Unfortunately, experts don’t have a definitive answer as to why dogs munch on grass. Many people believe what I had been told: that they gobble it to induce vomiting. But perhaps it simply tastes good.
I asked Heal House Call Veterinarian Erin O’Leary about it. “There has always been a bit of a chicken or the egg about the issue,” she said. “Do they eat grass because they feel sick or do they eat grass because they like it and then throw up because they’ve eaten the grass.” She pointed me toward research by Drs. Karen Sueda, Kelly Cliff and Benjamin Hart, at the University of California, Davis, to uncover more about this perennial question.

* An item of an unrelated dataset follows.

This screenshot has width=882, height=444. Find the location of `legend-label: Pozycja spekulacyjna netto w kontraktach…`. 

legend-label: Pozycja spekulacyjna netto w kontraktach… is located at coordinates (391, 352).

In an article revealing the results, Dr. Hart summarized that 68% of the respondents said that their dogs ate plants on a daily or weekly basis. Only 22 % regularly vomited afterward, while 8% appeared ill beforehand. The authors of the research hypothesize that plant eating is common and, Dr. Hart writes, “It is generally unassociated with illness or a dietary deficiency but reflects an innate predisposition inherited from wild canid and felid ancestors.” He goes on to say that “plant eating likely serves a biological purpose. One explanation is that plant eating played a role in the ongoing purging of intestinal parasites … in wild canid…ancestors….”
So there you have the supposition so far. More research is needed.
So grass eating is not something to worry about, with this caveat: some lawns have been treated with toxic chemicals. If you know this to be the case, or if there isn’t a weed in sight, put a halt to the nibbling right away.
Additionally, if you notice a sudden increase in grass eating or if your dog is one who vomits after eating grass and the vomiting persists, take it as a sign that your dog may have an underlying health issue. Time to see your veterinarian for some tests to rule out gastrointestinal problems.
If you see your dog eating other plants in your house or yard, put a stop to it until you check the toxicity.